» **WORK ITEM**
Copy exactly, and only, the lines from the one with "Screen dimensions: 443x278" to the end of the listing; omit pictures.
*** DATA LISTING ***
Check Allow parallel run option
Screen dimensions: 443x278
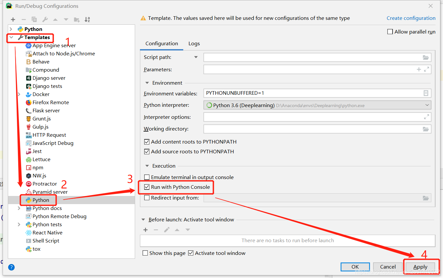coord(390,32)
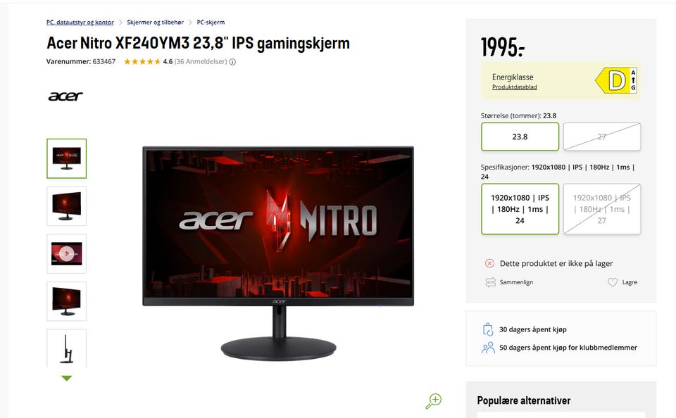Click the magnifying glass zoom icon
The image size is (676, 418).
433,401
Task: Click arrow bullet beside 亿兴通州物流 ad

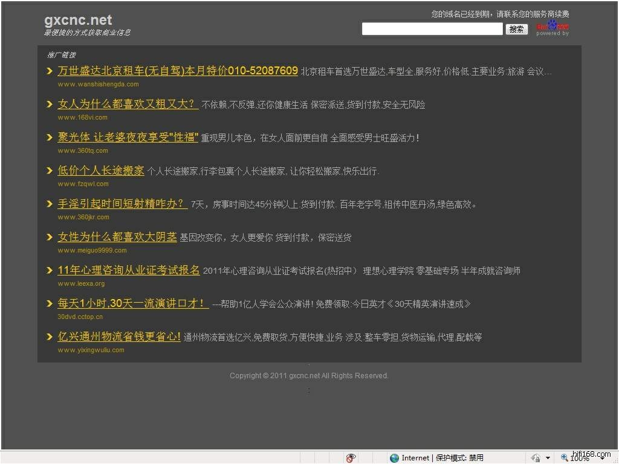Action: coord(50,337)
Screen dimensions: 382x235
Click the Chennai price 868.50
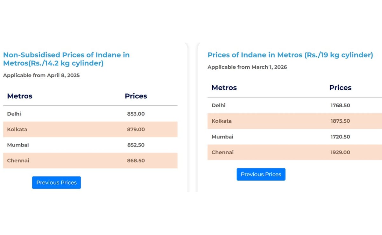pyautogui.click(x=136, y=160)
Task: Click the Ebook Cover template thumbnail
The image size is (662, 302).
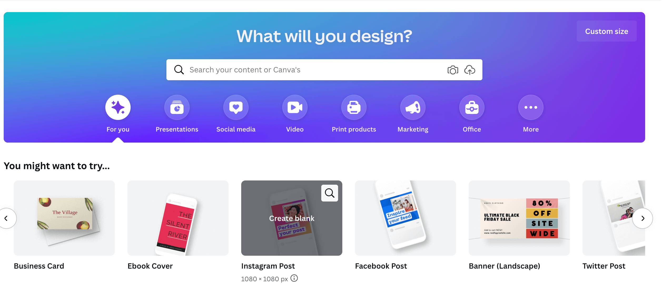Action: 178,218
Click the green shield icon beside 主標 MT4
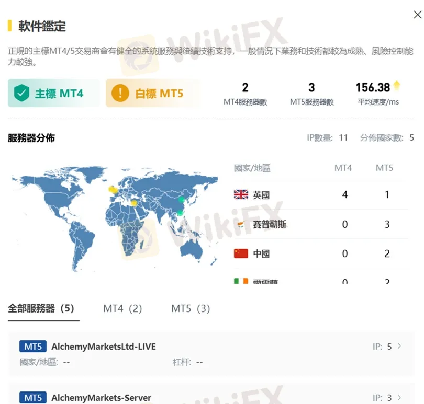 [x=21, y=94]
*** End of DATA LISTING ***
» **SOLUTION FOR THIS PROBLEM**
Screen dimensions: 443x278
coord(390,32)
Click the magnifying glass zoom icon
The image size is (676, 418).
433,401
Task: Click arrow bullet beside 亿兴通州物流 ad

Action: coord(50,337)
Screen dimensions: 382x235
Click the Chennai price 868.50
pyautogui.click(x=136, y=160)
Task: Click the Ebook Cover template thumbnail
The image size is (662, 302).
Action: 178,218
Click the green shield icon beside 主標 MT4
 [x=21, y=94]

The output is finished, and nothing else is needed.